A term used in one context may mean something different in another. A trivial example is "Create" which could mean create a new object in memory, or store an existing object in a row in a database.
A term used in one culture may mean something different or, in fact, the opposite in another. To "table" something in North America means "to postpone for consideration". In the UK, Australia and the rest of the English speaking world "to table" means to begin consideration of the topic.
While it's straightforward to use names that are more descriptive it's important to understand that ambiguity is often difficult for a single developer to spot. They know what they mean, but it's only after other developers look at their code that it becomes apparent that other developers may not. Do not fall into the trap of assuming everyone understands what you mean.
One solution is to mandate that names be fully descriptive:
DiscussIssue. This helps a little, but very soon you hit the point where providing an unambiguous descriptive name stretches the limits of acceptable name lengths. Steve McConnell writes that method names should be between 9 and 15 characters. Good luck.
Still, this doesn't help. No matter how well you name something, how consistent you try to be, how dire your threats are to other devs, you'll always have situations where you just don't know, with absolute certainty, what a method does. With no comments the developer needs to go and read the method to understand what's happening. This is a monumental waste of time, and worse: it's frought with peril when code is read but the intent not understood.
Another issue is parameters. While the same arguments for tight and descriptive method names should be applied to parameters, it's almost impossible to encode in a parameter name things such as restrictions on acceptable input values or notes on special value handling. Comments on parameters allow you to understand the results of suppling null, 0 or empty values, and to understand the limits of what you can supply.
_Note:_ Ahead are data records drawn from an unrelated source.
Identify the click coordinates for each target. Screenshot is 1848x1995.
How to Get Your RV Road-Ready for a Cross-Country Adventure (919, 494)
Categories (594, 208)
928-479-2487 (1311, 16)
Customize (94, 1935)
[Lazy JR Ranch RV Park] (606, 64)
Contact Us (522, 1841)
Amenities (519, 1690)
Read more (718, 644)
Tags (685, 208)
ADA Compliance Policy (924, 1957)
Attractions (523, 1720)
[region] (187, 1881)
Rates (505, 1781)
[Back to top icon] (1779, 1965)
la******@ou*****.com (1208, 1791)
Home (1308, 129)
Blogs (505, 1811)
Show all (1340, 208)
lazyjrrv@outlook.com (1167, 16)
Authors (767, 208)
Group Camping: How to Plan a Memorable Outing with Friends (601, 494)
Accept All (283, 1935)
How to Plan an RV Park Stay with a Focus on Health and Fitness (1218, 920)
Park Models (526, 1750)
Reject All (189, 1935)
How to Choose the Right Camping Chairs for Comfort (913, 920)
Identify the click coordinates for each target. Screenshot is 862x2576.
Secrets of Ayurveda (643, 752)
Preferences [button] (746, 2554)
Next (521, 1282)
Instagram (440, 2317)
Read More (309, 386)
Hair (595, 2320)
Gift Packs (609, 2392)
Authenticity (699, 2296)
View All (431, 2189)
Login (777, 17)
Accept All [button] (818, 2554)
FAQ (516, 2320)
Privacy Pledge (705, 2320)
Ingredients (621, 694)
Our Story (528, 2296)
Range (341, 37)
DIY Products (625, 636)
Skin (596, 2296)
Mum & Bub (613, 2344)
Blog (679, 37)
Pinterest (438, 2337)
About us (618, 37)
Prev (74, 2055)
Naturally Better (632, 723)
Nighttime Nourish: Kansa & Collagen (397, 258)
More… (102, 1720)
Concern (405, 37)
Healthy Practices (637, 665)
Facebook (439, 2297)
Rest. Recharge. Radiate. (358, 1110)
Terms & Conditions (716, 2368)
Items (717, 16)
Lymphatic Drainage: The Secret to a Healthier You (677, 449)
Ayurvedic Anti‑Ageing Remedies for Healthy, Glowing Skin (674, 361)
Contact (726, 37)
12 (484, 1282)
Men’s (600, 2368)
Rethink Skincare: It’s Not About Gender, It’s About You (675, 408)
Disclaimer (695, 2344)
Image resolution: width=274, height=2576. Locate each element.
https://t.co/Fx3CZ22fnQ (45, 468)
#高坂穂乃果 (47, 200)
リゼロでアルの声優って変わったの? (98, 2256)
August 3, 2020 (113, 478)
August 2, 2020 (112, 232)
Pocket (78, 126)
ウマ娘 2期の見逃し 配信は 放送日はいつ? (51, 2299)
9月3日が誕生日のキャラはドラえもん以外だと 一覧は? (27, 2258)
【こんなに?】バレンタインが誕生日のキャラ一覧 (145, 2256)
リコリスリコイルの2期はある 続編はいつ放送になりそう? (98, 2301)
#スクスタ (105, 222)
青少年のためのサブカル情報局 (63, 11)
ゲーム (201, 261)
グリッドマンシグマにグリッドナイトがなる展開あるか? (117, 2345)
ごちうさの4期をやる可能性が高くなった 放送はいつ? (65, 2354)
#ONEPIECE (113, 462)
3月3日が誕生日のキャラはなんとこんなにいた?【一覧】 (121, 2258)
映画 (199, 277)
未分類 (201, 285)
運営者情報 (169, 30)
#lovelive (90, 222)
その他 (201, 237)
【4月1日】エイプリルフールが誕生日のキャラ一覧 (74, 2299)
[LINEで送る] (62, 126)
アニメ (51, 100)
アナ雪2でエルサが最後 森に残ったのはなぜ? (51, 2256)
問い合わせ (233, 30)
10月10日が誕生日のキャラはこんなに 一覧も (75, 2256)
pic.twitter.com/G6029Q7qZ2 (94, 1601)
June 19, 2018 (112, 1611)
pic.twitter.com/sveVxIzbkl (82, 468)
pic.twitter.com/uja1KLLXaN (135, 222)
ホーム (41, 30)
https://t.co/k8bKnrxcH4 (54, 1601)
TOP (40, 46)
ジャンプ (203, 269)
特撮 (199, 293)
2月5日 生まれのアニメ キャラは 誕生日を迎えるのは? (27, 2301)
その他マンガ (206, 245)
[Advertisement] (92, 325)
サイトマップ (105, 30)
My approach is you should be very, very careful with object and method names, and strive to be descriptive and unambiguous and have as your goal a 95% clarity on naming. That is, 95% of the time a developer reads a method name, that name is clear and unambiguous. However, the list of ambiguous names - that 5% - will vary per developer. That list of ambiguous names may even vary over time for yourself. A simple, clear, well-written, and up-to-date comment will solve this ambiguity.
The "up-to-date" specifier raises the issue of drift. The purpose of a given method may drift slightly from its original intent. The comment attached to that method may then be slightly (or seriously) out of sync with the intent. So too may the method name. To use the argument that comments are useless, and at worst, dangerous because they may not represent what the method does can, and should be applied to method naming as well. When a developer updates a method is it easier for them to make a note of any provisos in the method comment, or is it easier for them to rename the method, and hence the object's API? The method name and the comment should both be kept up to date. Developers get tired and cut corners though.
The way I approach software development is to assume the worst. I assume the inputs to my methods will be bogus. I assume methods will return null. I assume the database will explode in a searing ball of plasma when I run a query. I also assume that my wetware will also have issues and that, at one time or another there will be confusion.
The means that all methods and parameters are commented. This ads approximately a minute of development time to each method. It also adds a small amount of time each time a method is changed to scan the comment and ensure it's consistent. It also means we have a ton of comments that, 95% of the time, add no value. However, since the set of methods that raise ambiguity or clarification issues is non-fixed, it's not practical to simply comment 5% of the code.
While it's tempting to say "just comment the methods that need it", this leads to a slippery slope that we've seen in practice again and again. The test of "what needs it" is carried out by the coder, who almost by definition finds their code clear and unambiguous. One by one "obvious" methods are created without comments and soon we have devs interupting their work and that of the author to discuss what's happening.
The application of under a minute of effort saves 5 minutes of conversation and the inherent costs involved in task switching productive developers.
Comments aren't things that hang around code like bad groupies. They are code, and when the code is updated, so too must the comment.